Segment Start: Supplied data
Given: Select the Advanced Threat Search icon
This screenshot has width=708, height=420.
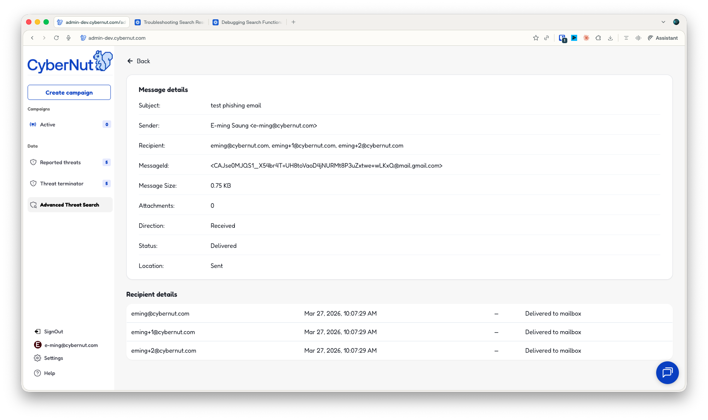Looking at the screenshot, I should point(33,205).
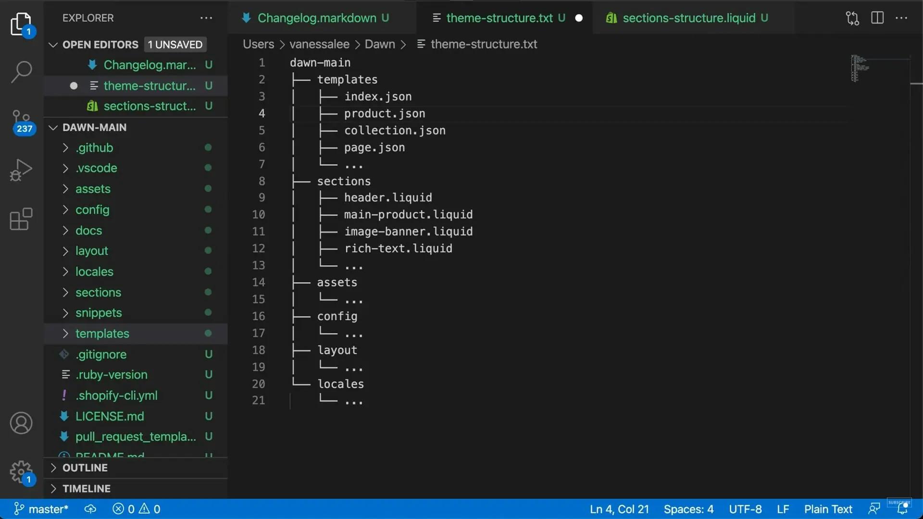Switch to the Changelog.markdown tab
Image resolution: width=923 pixels, height=519 pixels.
316,18
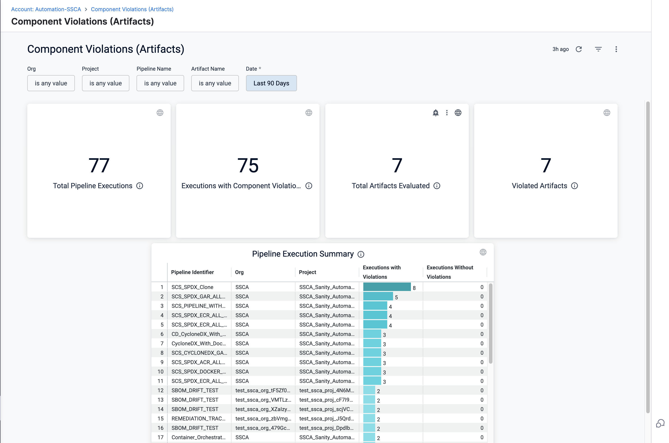Open the Org filter dropdown
The height and width of the screenshot is (443, 669).
[51, 83]
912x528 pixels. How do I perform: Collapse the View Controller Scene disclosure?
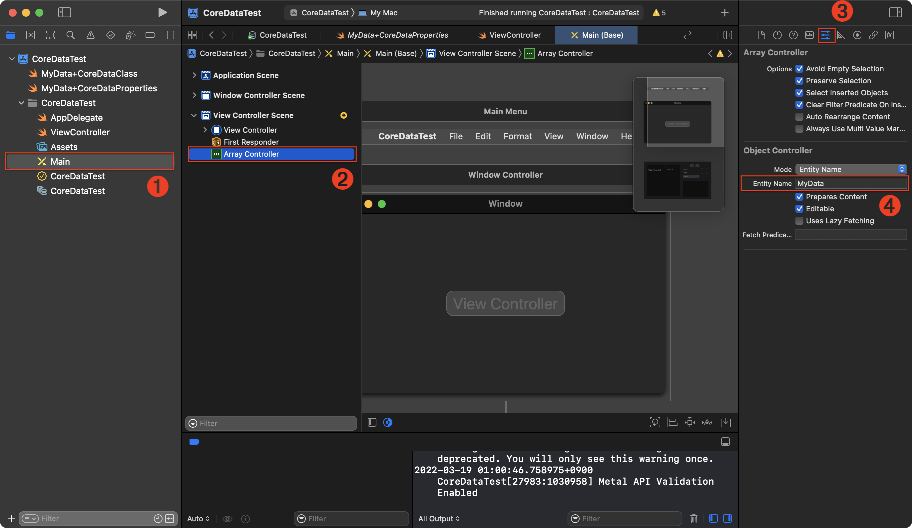click(194, 115)
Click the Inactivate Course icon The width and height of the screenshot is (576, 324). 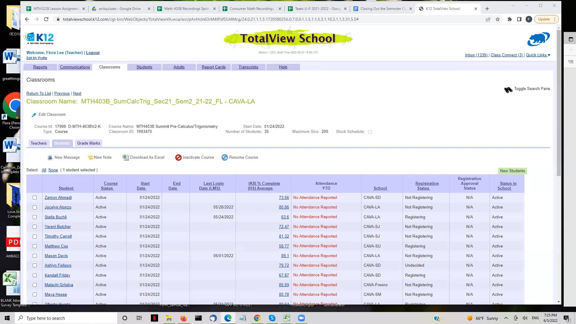(x=179, y=157)
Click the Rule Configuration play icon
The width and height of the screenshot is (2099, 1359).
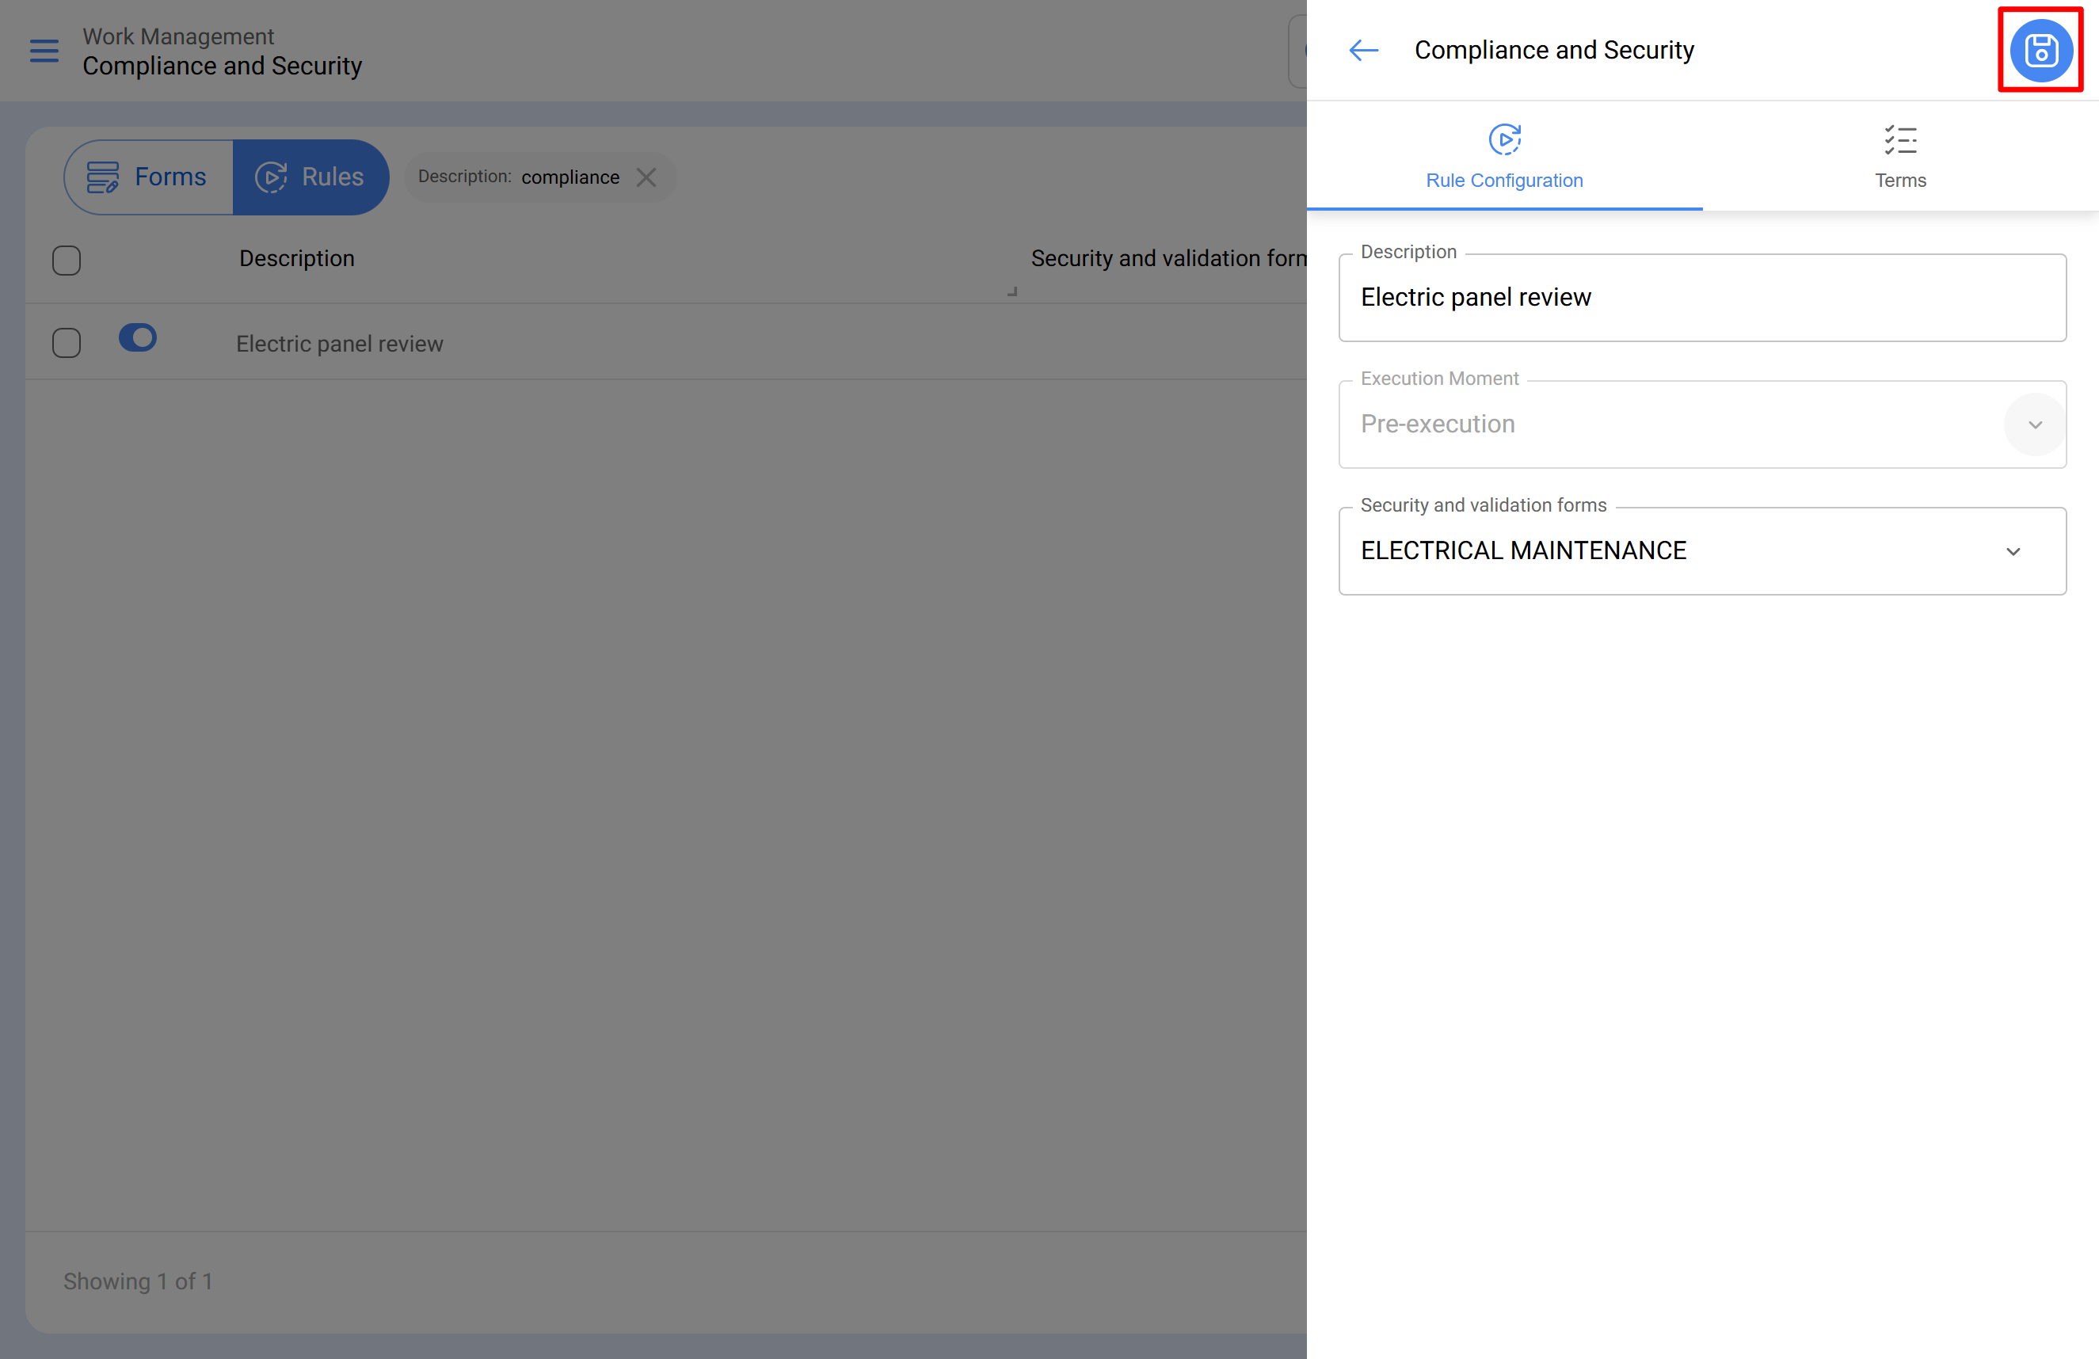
Segment End: Supplied data
Extract the lines beginning with the one that contains "Click the Rule Configuration play icon" and ending with the last line of the listing. Keep them exact and drop the pictures.

Click the Rule Configuration play icon
The width and height of the screenshot is (2099, 1359).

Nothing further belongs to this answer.